La filière volaille ne se positionne pas sur le marché mondial

L’interprofession affirme par ailleurs qu’il « est aussi complètement faux que les importations françaises se font sur des produits plus haut de gamme, là aussi, c’est l’inverse ! Les importations française sont en constante augmentation, avec près d’un poulet sur deux consommés en France qui est importé ! et cela concerne du poulet standard dont une bonne partie vient du Brésil, de Thaïlande, du Chili ou d’Ukraine dont les règles de production sont radicalement différentes et moins-disantes que celles de chez nous. En France nous n’avons pas besoin d’importer du haut de gamme, notre filière est largement en capacité de fournir le marché intérieur sur le segment Label Rouge ou Bio ! Nous sommes les premiers en Europe et de loin ! près de 20 % de notre production se fait en Label Rouge ou en Bio ».

Par ailleurs l’interprofession volailles rappelle que « le modèle avicole français est basé sur des élevages familiaux, c’est la raison pour laquelle la taille moyenne des élevages en France est nettement inférieure à celle des autres pays ». En moyenne, en France un élevage de volaille de chair compte 2 poulaillers sur une surface totale de 2300 m² pour 40 000 volailles, en Europe, cette taille moyenne est de 6 000 m² pour plus de 100 000 volailles, souligne Anvol.

Nous avons besoin de l’appui des ONG plutôt que l’inverse

En revanche, l’interprofession reconnaît que la filière avicole française subit une « concurrence déloyale, conséquence directe des accords de libre-échange signés par l’UE et qui ouvre grand les portes aux poulets importés qui ne respectent pas les mêmes standards de production que chez nous ». « Pour permettre de freiner l’augmentation de ces importations, nous avons besoin de l’appui des ONG plutôt que l’inverse : pour pouvoir fournir aux Français un poulet qui répond à toutes leurs attentes et dont la traçabilité et la sécurité sanitaire sont garanties il faut exiger l’origine France et permettre le développement de l’élevage familial de poulet classique sur notre territoire », interpelle Anvol.
 

Des exigences très qualitatives à l’export, souligne Culture Viande

« En bovin la décapitalisation de notre cheptel est de 700 000 têtes sur le 5 dernières années et cette décapitalisation se poursuit (ndlr : à noter que le rapport parle peu de la filière bovine).

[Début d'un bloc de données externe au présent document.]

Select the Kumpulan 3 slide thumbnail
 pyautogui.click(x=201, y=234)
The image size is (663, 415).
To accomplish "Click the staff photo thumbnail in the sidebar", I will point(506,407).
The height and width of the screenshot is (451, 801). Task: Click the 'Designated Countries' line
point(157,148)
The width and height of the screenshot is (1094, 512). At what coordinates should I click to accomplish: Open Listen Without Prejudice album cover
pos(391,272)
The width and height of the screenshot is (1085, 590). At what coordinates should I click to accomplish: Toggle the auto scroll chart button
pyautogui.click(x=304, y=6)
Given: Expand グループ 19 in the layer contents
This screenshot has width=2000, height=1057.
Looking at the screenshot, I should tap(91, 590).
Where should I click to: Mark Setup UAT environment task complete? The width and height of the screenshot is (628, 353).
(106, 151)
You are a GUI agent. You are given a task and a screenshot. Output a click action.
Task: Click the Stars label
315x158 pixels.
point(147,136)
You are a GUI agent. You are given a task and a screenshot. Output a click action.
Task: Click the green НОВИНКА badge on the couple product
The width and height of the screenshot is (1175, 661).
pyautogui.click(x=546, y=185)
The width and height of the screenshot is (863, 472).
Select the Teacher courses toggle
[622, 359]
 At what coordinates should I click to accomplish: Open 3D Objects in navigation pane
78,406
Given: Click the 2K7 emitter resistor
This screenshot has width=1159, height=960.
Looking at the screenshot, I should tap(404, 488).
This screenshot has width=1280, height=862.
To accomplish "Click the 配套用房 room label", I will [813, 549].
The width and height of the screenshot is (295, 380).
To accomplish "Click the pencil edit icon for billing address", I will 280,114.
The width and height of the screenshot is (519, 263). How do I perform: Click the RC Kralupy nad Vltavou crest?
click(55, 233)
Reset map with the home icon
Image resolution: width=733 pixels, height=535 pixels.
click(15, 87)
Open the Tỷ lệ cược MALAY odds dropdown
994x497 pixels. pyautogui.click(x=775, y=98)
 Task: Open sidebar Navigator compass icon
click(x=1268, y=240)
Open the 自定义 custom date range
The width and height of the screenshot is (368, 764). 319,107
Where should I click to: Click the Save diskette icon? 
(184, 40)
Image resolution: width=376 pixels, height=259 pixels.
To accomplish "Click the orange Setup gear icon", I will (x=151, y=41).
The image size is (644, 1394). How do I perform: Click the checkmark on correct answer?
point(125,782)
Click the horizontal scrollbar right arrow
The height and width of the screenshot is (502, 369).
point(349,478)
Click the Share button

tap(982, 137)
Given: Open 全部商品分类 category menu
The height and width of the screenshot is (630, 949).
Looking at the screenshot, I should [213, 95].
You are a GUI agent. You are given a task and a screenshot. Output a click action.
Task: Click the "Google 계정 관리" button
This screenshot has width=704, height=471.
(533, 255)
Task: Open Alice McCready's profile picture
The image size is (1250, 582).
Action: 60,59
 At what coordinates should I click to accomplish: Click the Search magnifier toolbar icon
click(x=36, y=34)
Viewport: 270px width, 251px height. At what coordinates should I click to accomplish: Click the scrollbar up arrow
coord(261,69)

De fait l’offre française réduite est déjà destinée en priorité au marché français. Concernant nos exportations de viandes bovines elles représentent 250 000 t par an dont 92% exportés vers l’Union Européenne (Italie, Grèce, Allemagne). Notre principal pays tiers d’Afrique est le Ghana avec 3000 t exportées par an soit 1,2%. Enfin il n’existe pas de production de bas de gamme, seulement la réponse à une demande en fonction des besoins et des habitudes alimentaires de chaque pays », commente ainsi côté Paul Rouche, directeur général de Culture Viande, même si le rapport évoque peu la filière bovine.

« Concernant le porc la production est en recul de près de 4% en Europe, 2,5% pour la France. Nos exportations représentent 750 000 t par an dont 70 % vers les pays de l’UE et 30 % vers les pays tiers dont 26% vers l’Asie (Chine, Corée Philippines). L’Asie comme les pays de l’UE ont des exigences qualitatives très fortes ce qui milite pour une reconnaissance du haut niveau de qualité des viandes françaises », poursuit Paul Rouche.